No Icolo e Bengo- Mais de cem netos acusam cunhada de se apropriar do terreno herdado do avô
Uma cidadã nacional, que aparenta ter 50 anos de idade, identificada por Guida André, está a ser acusada pela família do seu falecido marido de apropriar-se de um terreno e de vender parte do mesmo, situado junto à centralidade do Km-44, província do Icolo e Bengo.
Por: Cambundo Caholua
Segundo Elizabeth João Malambo, de 54 anos de idade, no ano de 2009, ocorreu a morte do seu avô, que, em vida, era conhecido como Malambo José Domingos.
Porém, este deixou um terreno, propriamente na localidade da primeira Sanzala, Icolo e Bengo.
No entanto, contou a entrevistada, o referido avô tinha 6 filhos que geraram também filhos que passaram a ser herdeiros do referido terreno.
Conceição Malambo que é a filha primogénita do malogrado Malambo, tinha um filho identificado por Mateus José Kutalos, que já é falecido e foi marido da mesma senhora que está a ser acusada de invadir e se apropriar do terreno.
"O Mateus José Kutalos é meu primo, filho da Conceição Malambo, que é irmã do meu pai. Este meu primo era esposo dessa senhora Guida que está a invadir o nosso terreno, ela já vendeu uma parte do terreno aos chineses", acusou.
Elisabeth explicou que tudo começou quando o seu primo, após a morte do avô, começou a cuidar do terreno em litígio, onde realizava agricultura com a referida esposa.
"Quando o nosso avô morreu, este nosso primo também já falecido, começou a cuidar do terreno e a sua mulher a senhora Guida, sendo a nossa cunhada, realizava agricultura no espaço. Mas em 2016, após a morte do meu primo, a nossa cunhada, continuou no terreno a cultivar; é nessa fase que ganhou a ganância de ficar com o espaço", apontou.
Contou ainda que, depois de alguns anos, perceberam que a mesma já estava com pretensões de se apropriar do terreno; é quando a família foi ao encontro da mesma pedir que se retirasse do local.
"Os vizinhos começaram a nos dizer que ela quer vender o espaço, alegando que o terreno é do pai dela", contou , justificando que a informação fez com que fossem ter com a suposta invasora no sentido de abandonar o terreno.

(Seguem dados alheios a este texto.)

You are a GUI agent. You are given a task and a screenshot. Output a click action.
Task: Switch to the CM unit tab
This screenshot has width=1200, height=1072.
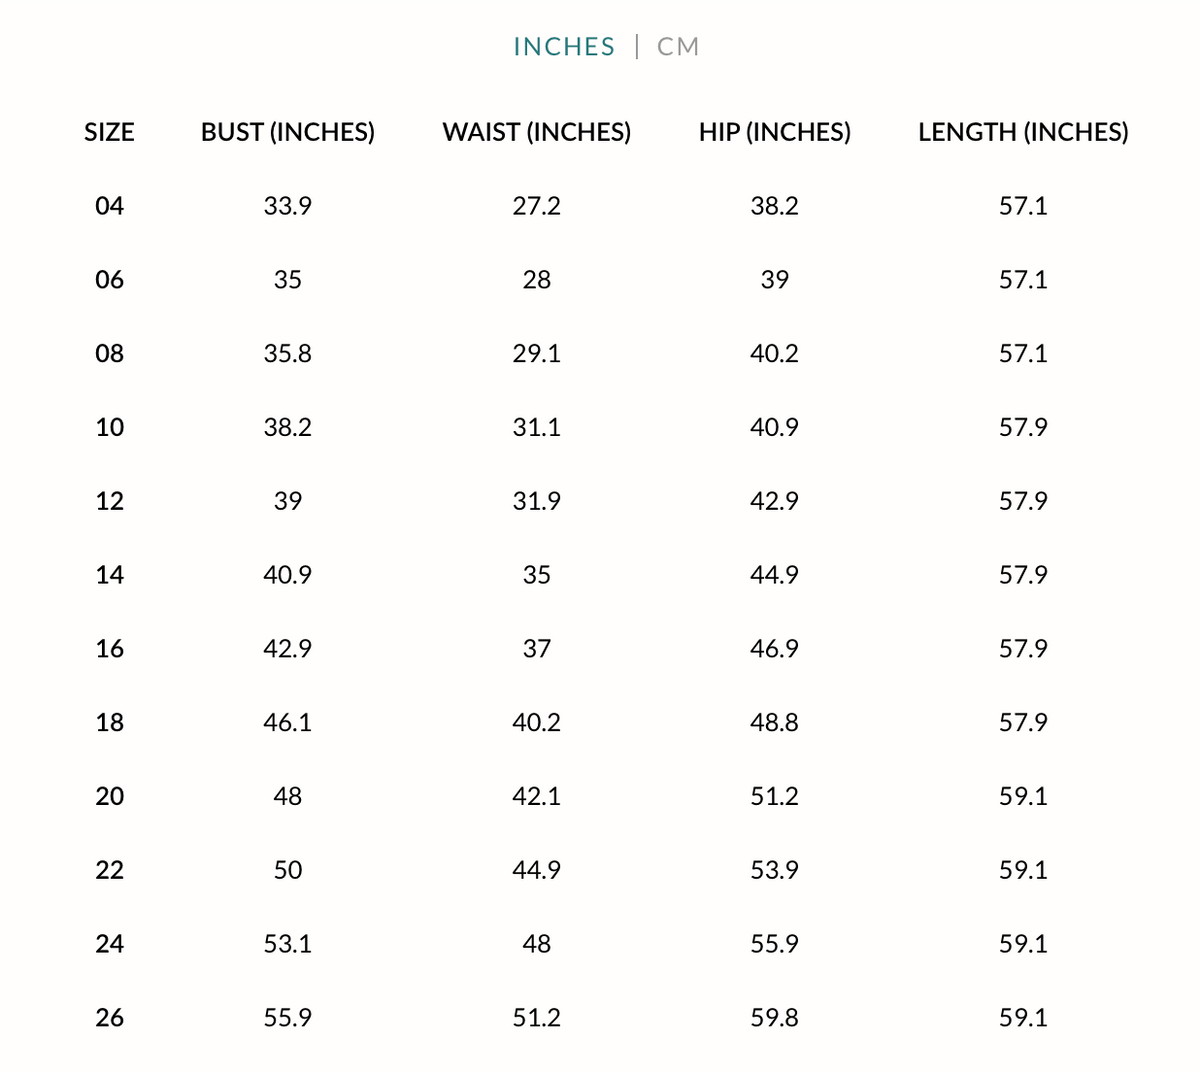678,47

Mas ela alegou estar apenas a praticar a agricultura para poder sustentar os seus filhos, que passam fome. No entanto, ficaram surpreendidos quando a mesma cunhada começou a se intitular como proprietária do espaço, alegando que o terreno é do seu pai, de nome Adão André.
Já a dona Joana João Malambo, de 66 anos de idade, outra neta herdeira, disse que o espaço é do seu avô, Malambo, e os netos que reivindicam são tantos.

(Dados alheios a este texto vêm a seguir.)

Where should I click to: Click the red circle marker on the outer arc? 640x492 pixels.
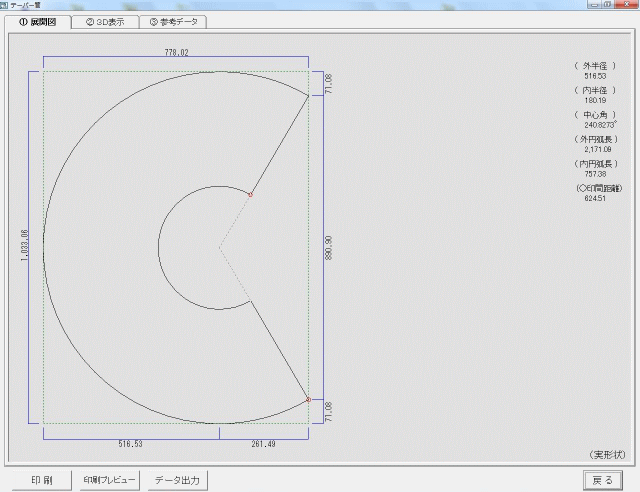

"Como é que ela vai dizer que o espaço é do pai dela?", indagou, prosseguindo que "o terreno é do nosso avô, nós somos mais de 100 netos, herdeiros, ela como nora, não pode receber-nos o terreno".

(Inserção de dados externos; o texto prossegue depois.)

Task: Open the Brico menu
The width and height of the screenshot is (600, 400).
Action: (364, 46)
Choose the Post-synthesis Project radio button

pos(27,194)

"Temos todos os documentos do terreno e há testemunhas, pessoas de 100 anos que conheceram o nosso avô, estão ainda vivos e sabem que o espaço é nosso", certificou.
Acrescentou que a referida cunhada já vendeu parte do espaço aos chineses e agora quer vender outra parte.
"Não vamos permitir", desafiou. O espaço, neste momento, está sob custódia da Procuradoria Junto do SIC-Geral, tendo a Procuradora, Ludimila Flávia José de Carvalho da Costa, elaborado um despacho de mandado de apreensão Nº 01/025.
O ofício ordena que no terreno já não se poderia frequentar, e nem se realizar qualquer acto.
Por outro lado, segundo a parte acusadora, a Procuradora junto do SIC-Geral não notificou as duas partes, apenas fê-lo com a parte acusada, o que deixou ainda mais agastado o outro lado.
Este jornal contactou o advogado da senhora Guida André, acusada, identificado por Alfredo, a fim de esclarecer as acusações que pesam sobre a sua cliente, mas o causídico alegou que não poderia dar qualquer declaração sem anuência da sua constituinte.